Yes Wyatt made a mess with his water bowl. Plus he is a sloppy drinker and the water just literally drips from his mouth after getting a drink. We solved this by putting his water bowl outside in the backyard next to the door.


----------



## JaimeNTJ (Aug 4, 2012)

How about decreasing the water? That way there's just enough to drink and that's it? Is it plastic? How about a glass/aluminum one?


----------



## FeatherRiverSam (Aug 7, 2009)

You might consider a short stand which holds the water bowl...you can buy them or even make one on your own. It doesn't have to be very high off the ground, just high enough to drop the water bowl into. That should solve your problem.

Pete


----------



## goldhaven (Sep 3, 2009)

My pup didn't dump it and carry it, she would just try to dig in it as fast as she could and splash the water everywhere. I purchase one that attaches to her crate and attached it to the outside of her crate so that she couldn't move it and it was neck level so that she had to stand up on her hind legs to get her front feet in to play in it. As she grew, I raised it up. She is now 5 months old and I don't have any problems anymore. She stopped shortly after I raised the bowl up.


----------



## cubbysan (Mar 13, 2007)

For three years I have not had a water dish inside my house because MacKenzie takes her paws and plays in it, water everywhere. I think she is trying to get her reflection, she is addicted to reflections of light on the walls, etc.

Brady has always refused to drink out of a water bowl, and prefers the toilet.

A few months ago, we got chickens, and I fill a five gallon plastic pail of water in my kitchen to fill the chickens bowls. Well, by accident, I discovered that my crazy goldens love to drink the water out of it and make no mess. This is now their new water bowl! 

I just need to make sure they do not get into the bucket we use to clean the floors with when we are cleaning. I have never seen them even interested in that one.


----------



## OutWest (Oct 6, 2011)

I solved the problem by buying and using only heavy ceramic dishes for both dogs. I had a metal bowl for his food that he would carry around and "make love to" after eating. :doh: As you said, it was funny once, then it was noisy and annoying!  The ceramic bowls work great.
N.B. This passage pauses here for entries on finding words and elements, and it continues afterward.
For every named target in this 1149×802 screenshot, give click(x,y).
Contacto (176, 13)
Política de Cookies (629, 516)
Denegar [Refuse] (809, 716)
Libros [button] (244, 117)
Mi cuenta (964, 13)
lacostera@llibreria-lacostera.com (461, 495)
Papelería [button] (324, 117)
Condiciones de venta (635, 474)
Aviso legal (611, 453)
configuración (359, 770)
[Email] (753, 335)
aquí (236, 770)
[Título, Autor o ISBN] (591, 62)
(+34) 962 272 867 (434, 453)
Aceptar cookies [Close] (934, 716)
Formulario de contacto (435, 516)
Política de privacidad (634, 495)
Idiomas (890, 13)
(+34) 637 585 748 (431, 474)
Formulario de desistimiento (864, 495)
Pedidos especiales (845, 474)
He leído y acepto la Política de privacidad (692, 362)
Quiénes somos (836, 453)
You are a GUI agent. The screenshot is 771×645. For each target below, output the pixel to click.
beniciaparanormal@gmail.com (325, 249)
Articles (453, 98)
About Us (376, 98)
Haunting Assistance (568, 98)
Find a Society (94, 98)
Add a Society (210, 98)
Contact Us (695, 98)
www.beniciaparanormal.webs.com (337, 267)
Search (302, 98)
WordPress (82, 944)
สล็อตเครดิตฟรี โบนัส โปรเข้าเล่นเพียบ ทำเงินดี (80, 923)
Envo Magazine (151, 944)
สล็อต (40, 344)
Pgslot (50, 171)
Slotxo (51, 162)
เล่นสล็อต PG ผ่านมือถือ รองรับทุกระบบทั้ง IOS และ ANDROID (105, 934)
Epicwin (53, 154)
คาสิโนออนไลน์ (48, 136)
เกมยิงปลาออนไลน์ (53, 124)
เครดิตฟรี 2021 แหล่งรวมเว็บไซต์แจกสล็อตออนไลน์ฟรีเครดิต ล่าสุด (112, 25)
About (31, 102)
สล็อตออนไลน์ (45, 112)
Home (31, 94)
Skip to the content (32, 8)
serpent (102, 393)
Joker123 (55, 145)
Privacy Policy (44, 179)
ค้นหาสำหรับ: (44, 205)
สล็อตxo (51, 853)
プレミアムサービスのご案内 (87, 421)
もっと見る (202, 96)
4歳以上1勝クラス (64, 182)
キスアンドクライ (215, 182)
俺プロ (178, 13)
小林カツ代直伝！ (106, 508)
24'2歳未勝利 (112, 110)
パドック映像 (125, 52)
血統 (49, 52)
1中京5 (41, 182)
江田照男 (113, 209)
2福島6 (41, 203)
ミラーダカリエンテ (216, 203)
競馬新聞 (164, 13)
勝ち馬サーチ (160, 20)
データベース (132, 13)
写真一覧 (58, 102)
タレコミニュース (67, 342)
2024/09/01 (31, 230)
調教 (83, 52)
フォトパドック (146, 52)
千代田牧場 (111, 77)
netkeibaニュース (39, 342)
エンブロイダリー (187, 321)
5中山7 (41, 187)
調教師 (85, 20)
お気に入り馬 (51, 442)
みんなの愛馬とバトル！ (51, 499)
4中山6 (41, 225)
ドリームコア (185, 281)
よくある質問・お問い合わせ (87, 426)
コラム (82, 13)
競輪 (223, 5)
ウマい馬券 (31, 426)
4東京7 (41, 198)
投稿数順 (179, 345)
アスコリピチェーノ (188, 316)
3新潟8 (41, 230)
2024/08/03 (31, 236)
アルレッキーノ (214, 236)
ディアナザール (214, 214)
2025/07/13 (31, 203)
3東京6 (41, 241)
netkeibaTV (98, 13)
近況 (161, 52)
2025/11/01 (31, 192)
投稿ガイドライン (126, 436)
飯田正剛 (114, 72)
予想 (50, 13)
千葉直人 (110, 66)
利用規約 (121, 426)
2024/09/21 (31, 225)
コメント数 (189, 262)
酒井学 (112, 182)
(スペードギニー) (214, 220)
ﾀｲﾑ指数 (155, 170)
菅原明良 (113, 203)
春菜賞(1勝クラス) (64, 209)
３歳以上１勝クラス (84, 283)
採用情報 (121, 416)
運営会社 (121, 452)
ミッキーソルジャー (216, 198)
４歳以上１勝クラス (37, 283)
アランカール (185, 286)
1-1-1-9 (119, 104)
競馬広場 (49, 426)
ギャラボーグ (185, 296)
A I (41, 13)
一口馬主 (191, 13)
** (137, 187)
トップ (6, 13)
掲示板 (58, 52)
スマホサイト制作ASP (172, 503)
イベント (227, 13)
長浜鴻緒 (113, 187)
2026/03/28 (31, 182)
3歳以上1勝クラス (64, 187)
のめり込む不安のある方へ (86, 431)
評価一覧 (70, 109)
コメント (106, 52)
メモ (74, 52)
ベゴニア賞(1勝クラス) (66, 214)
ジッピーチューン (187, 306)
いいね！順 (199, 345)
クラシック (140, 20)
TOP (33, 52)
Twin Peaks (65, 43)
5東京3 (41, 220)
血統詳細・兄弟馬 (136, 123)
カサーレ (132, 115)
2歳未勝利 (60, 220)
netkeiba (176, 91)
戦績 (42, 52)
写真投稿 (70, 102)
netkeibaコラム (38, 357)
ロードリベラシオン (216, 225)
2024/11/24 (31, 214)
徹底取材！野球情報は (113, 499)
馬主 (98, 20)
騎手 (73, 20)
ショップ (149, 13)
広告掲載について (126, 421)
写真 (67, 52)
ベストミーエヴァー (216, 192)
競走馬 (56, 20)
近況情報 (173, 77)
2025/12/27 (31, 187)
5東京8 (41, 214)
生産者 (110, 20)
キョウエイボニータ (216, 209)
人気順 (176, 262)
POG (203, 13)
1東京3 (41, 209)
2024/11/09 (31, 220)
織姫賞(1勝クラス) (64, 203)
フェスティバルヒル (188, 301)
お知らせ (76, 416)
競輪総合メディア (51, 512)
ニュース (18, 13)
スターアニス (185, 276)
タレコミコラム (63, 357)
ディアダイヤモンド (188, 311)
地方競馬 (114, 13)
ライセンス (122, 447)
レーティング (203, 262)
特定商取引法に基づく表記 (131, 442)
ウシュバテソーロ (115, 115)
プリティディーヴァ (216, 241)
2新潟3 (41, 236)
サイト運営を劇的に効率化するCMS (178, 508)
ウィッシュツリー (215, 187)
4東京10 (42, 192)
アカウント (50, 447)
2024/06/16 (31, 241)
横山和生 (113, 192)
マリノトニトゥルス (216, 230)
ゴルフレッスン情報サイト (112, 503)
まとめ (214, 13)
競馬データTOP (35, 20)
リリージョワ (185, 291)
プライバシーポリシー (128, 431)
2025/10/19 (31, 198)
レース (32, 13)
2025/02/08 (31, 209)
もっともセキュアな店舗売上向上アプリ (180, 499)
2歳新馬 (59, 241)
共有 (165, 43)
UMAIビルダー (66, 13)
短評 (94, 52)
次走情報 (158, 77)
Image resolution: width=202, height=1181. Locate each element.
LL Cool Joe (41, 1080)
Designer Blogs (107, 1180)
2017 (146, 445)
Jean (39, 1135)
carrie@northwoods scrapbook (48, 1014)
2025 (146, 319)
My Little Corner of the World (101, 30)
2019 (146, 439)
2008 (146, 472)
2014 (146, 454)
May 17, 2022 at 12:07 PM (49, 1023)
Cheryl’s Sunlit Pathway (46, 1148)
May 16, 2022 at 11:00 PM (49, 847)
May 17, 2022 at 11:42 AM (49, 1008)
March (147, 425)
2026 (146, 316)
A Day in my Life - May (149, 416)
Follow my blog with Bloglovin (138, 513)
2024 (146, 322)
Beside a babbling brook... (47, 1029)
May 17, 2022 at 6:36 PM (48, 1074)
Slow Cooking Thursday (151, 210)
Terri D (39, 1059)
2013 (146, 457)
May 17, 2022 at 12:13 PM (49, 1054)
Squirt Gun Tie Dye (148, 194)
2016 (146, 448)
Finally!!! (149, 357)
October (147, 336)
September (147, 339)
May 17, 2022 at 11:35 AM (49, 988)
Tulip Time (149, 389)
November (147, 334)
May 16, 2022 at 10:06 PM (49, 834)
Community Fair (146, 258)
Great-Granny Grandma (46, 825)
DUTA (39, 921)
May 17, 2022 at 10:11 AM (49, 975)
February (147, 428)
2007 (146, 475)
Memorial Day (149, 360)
Also--I put the water bowl onto a place mat for dogs with a raised edge. I still get some water on the floor, but it's greatly reduced.


----------



## Willow52 (Aug 14, 2009)

Hank's water bowl is a heavy, crock material. No way to dump it or carry it for that matter.


----------



## mylissyk (Feb 25, 2007)

We have Le Bistro water tank, so 5 gallons of water they can't move it. But when Robbie was young he would paddle with his front feet in the drink bowl. DH cut a plastic top to screw on it with just a hole big enough for their snout to fit so they can still drink but Robbie can't get his feet in it.


----------



## Pammie (Jan 22, 2011)

I think all golden pups play in their water bowl! Mine is not a pup anymore but he got super mischievous last week and pawed at his bowl and spilled! :doh:

When he was a wee one I used a small, flat bottom pyrex casserole dish. It was a temporary solution and I knew if he had no luck in spilling and tipping he would not get in the habit! It worked- well most of the time!!


----------



## GinnyinPA (Oct 31, 2010)

Change your bowl. There are a lot that can't be tipped over or picked up.


----------



## Emmit (Dec 9, 2010)

Maybe a good sized rock in the center of the bowl? I've seen such a solution recommended for quick-eaters, so maybe this would work to keep the bowl from moving too much? 

Other than that, I'd recommend a stand that basically acts as a "holder." It won't elevate the bowl, but will keep both bowls in place. We used one until we got another dog and food started getting dropped into the water, because neither would drink from it then. 

This is the stand I'm thinking of. It's only high enough to hold the bowls in place.
Petco Brushed Stainless Steel No-Tip Contemporary Double Diner at PETCO


----------